Actualizado 12/01/2018
Eutimio Cuesta

A la sombra de una encina en Melardos | Imagen 1

Desde el alto de la torreta de Santiago, oteo, en todas las direcciones, los puntos aproximados donde, antiguamente, estuvieron asentadas unas aldeas, que, hoy, se las dibujan como fincas, dehesas o cotos redondos. Aldeas que, paulatinamente, se han ido despoblando, y los cimientos de sus casas y de sus iglesias han quedado sepultados por la acción del tiempo, del desuso y del trajín del arado. Y, allá, en lontananza, me detengo en la silueta de aquellos tejadillos y humeantes chimeneas de Melardos, de Rivilla, de San Mamed, Garci ? Grande, Valverde, Gómez Velasco, Juarros?; y al poniente, me sonríen Valeros, Fresnillo y Sotrobal: poblados que fueron historia, y que nos tienen algo que decir y contar

La despoblación de estos lugares se dio por diferentes motivos, pero nos vamos a centrar en los principales. Cuando se llevó a cabo la repoblación de la tierra de Alba, en 1224, hubo que crear pueblos nuevos, pues los ya existentes eran insuficientes para albergar las oleadas de familias, que venían a establecerse a nuestras tierras desde el norte de Castilla y otras procedencias. La característica común de estas nuevas localidades era la proximidad, la cercanía de sus lindes.

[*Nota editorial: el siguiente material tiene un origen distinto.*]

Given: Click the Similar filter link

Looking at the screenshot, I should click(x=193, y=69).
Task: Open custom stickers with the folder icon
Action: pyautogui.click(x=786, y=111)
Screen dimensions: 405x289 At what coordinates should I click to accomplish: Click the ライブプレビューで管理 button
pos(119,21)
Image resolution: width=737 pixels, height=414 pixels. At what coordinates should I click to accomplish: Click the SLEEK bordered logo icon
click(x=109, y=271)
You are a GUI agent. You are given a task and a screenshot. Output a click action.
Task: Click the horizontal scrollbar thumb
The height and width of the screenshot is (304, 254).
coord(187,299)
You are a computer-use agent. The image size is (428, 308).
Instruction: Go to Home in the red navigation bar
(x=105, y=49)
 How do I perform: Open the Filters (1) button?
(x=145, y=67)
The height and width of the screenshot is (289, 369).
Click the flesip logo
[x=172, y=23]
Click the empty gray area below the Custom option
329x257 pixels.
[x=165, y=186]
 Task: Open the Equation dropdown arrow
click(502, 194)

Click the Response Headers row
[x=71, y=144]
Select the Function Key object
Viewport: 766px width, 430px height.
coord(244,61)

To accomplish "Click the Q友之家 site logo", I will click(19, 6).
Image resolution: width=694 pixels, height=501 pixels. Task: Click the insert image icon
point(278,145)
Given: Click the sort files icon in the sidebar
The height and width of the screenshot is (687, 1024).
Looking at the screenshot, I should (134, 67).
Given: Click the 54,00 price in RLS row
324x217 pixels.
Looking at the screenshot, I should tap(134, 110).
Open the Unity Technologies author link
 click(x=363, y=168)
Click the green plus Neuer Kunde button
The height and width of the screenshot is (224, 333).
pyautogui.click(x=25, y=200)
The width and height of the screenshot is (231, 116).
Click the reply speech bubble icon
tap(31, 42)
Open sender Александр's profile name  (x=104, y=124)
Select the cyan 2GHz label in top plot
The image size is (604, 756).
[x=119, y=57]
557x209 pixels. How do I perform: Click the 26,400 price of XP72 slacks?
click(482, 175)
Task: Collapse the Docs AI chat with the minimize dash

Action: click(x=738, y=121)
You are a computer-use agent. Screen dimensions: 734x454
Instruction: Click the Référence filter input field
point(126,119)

Vale cualquier ejemplo, para confirmar esta realidad: Fresnillo distaba de Tordillos media legua y de Santiago, tres cuartos de legua; tal ocurre con Sotrobal, a una distancia similar de Macotera y de La Nava; otro tanto, con Melardos, de Santiago de la Puebla y Alaraz... A este problema, le siguió el más definitivo: las cargas fiscales que tenían que soportar.

Se decía que cada puño de sementera producía cinco, que se distribuían así: un puño, para el clero; un puño, para el monarca; un puño, para el señor; un puño, para los pájaros y el quinto, para el vasallo labrador. Éste, con su parte, tenía que alimentar a su familia y su ganado, y, además, apartar la simiente para la próxima sembradura.

Y la cosecha dependía del cielo, y venían años de extrema sequía, de nieblas y tormentas, como sucedió en 1502, en que no se cogió un grano de cereal ni de uva, "porque la piedra y el granizo arrasaron panes y viñas"; y, entonces, el campo no era, lógicamente, tan productivo como ahora. Antaño, la huebra de buena calidad daba cinco o seis fanegas.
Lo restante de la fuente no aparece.